With that kind of set-up, it's no wonder the production felt like it was trying too hard to do too much. Even though the cast was 20 plus kids sandwiched between 3-4 older kids and adults, the organization of the chaos was simply not doable. The director felt it necessary to entertain the audience with stage filler like chase scenes that repeatedly resembled the intermission sequence between Pac Man and Blinky.
Also to suffer was the original's claim to fame: its music. Midway through, I had to lean into my friend and ask, "so if he's so amazing, why can't we hear him?" Of course, I am particular about Weber musicals. The music does something to me we don't need to go in to. The point here is that while the music was more than familiar and sung quite beautifully, the musical accompaniment piped in muffled Muzak that made the whole thing out of pleasure's reach. Between the poor sound and editing of the best lines, the experience was like having an orgasm on novocaine.
What I kept wondering was if these kids were having any fun. Or were they too concerned with risking their lives by dancing awkward sequences obviously intended for a body thrice their ages? Again, I can understand why they resembled starstruck youth with big dreams of going to Hollywood: their young! For this reason, the performance lacked organic passion, natural flow, and spontaneity and sacrificed them for adult, mature, classic stuff from la theatre. I wonder why they couldn't have made the best use of these kids by making the thing more contemporary. Why not have the thing take place in the arcade? At school? On line? Heck, even at an AA meeting.
I guess it just seemed like Mahler's production had a hard time just being itself.
On the other hand, the show did endear its audience with young Benjamin (Dylan Frederick) and the angelic voice of narrator, Sara Sawyer. As far as entertainment value, it was fun to watch. Plus, it was short, conveyed the story well, and had clever stylistic touches to a few songs, the costumes, and set.
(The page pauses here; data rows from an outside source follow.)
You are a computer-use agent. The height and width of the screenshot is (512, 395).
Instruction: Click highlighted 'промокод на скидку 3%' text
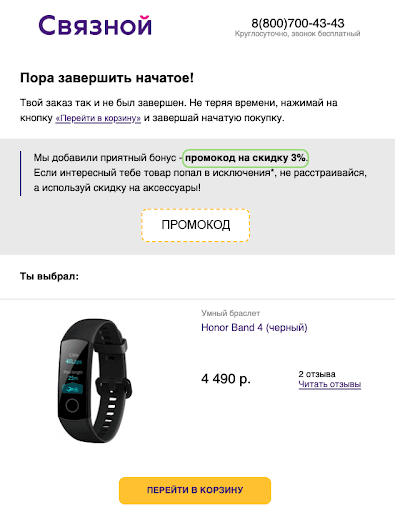[245, 158]
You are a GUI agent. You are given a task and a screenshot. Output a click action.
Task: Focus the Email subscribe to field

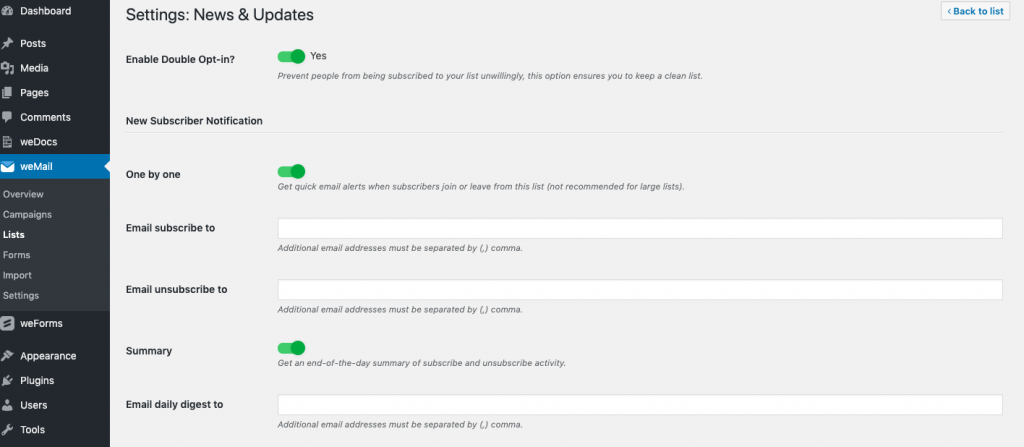point(640,228)
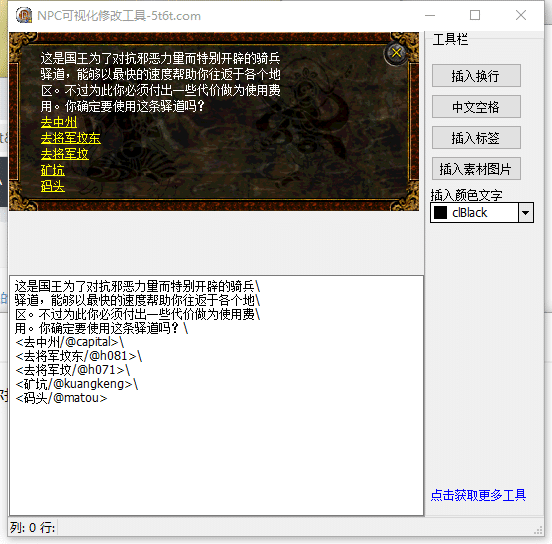Minimize the NPC tool window

430,15
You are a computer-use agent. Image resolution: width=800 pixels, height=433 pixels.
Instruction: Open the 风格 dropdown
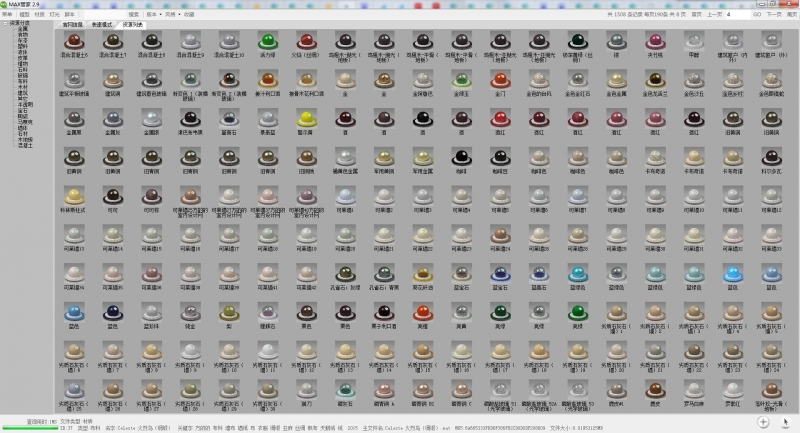pos(172,15)
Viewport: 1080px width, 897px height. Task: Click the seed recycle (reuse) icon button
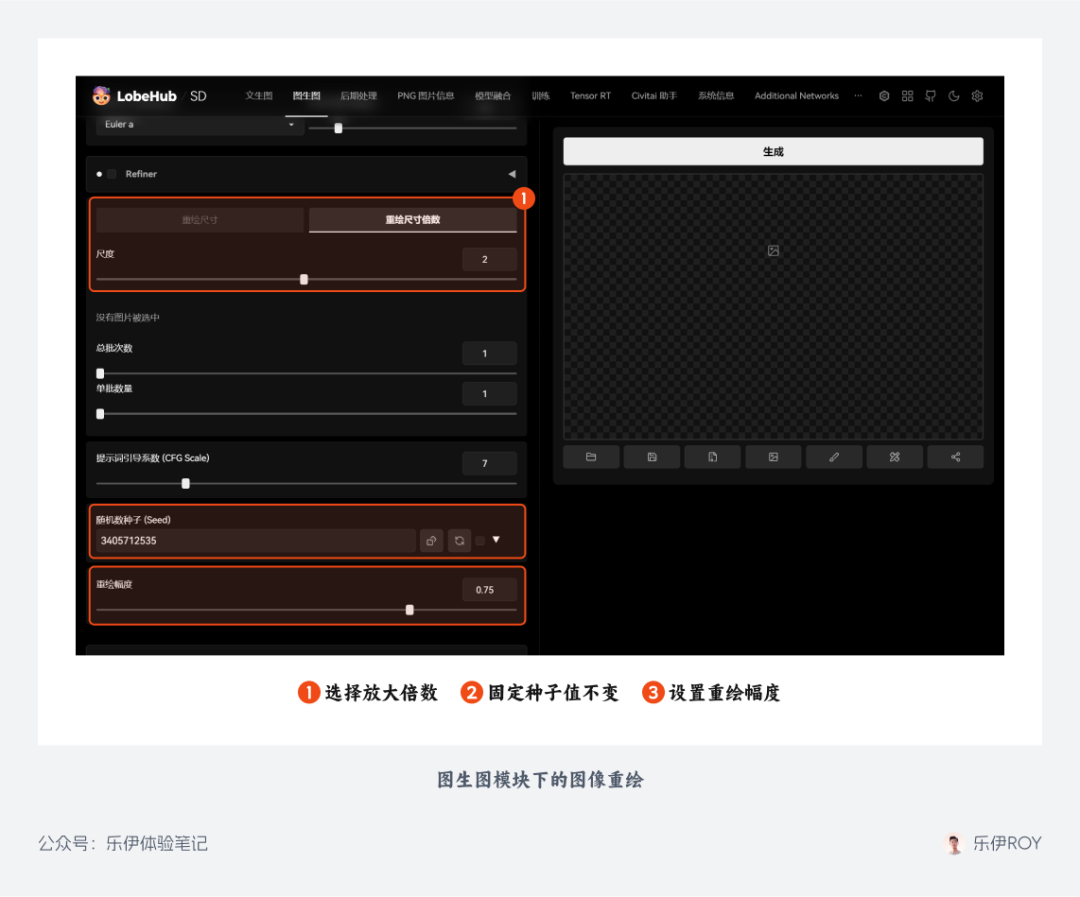pyautogui.click(x=459, y=541)
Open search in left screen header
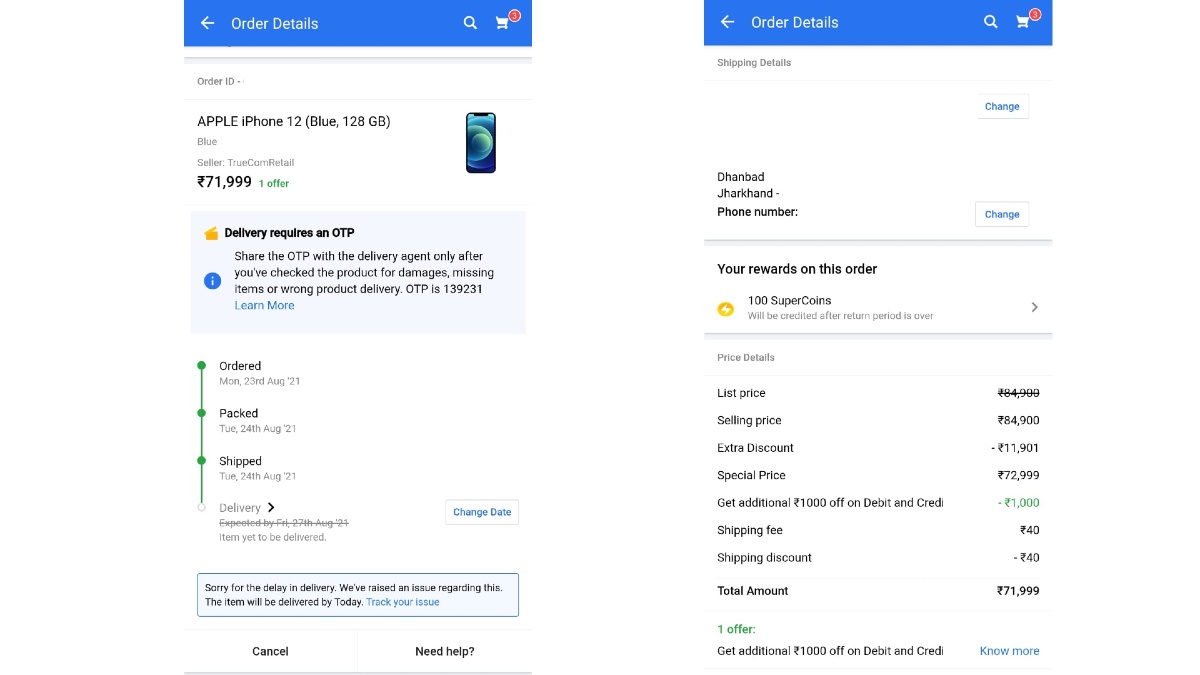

Moreover, the couple I went with adored it, as did the house of packed and excited kids, hanging dreamily on to their Technicolor wands (on sale in the lobby) with all their belief in the magic the show inspired. For me that was the best part of the whole show; if a child can bring about that kind of fantasy life in the life of another child, I morally have no complaints.
Although Ma never let me act, she let me live out my own Technicolor dream by allowing me to color my walls, hair, and jeans in all shades of the rainbow. When I was just being myself, purple hair and all, she was right there beside me. I didn't need to perform for her to see what I could do or who I was. Not that this was the case for these guys. Hardly. It's just nice to realize Ma knew what she was doing. It's just nice to be grateful that it wasn't me up there on stage.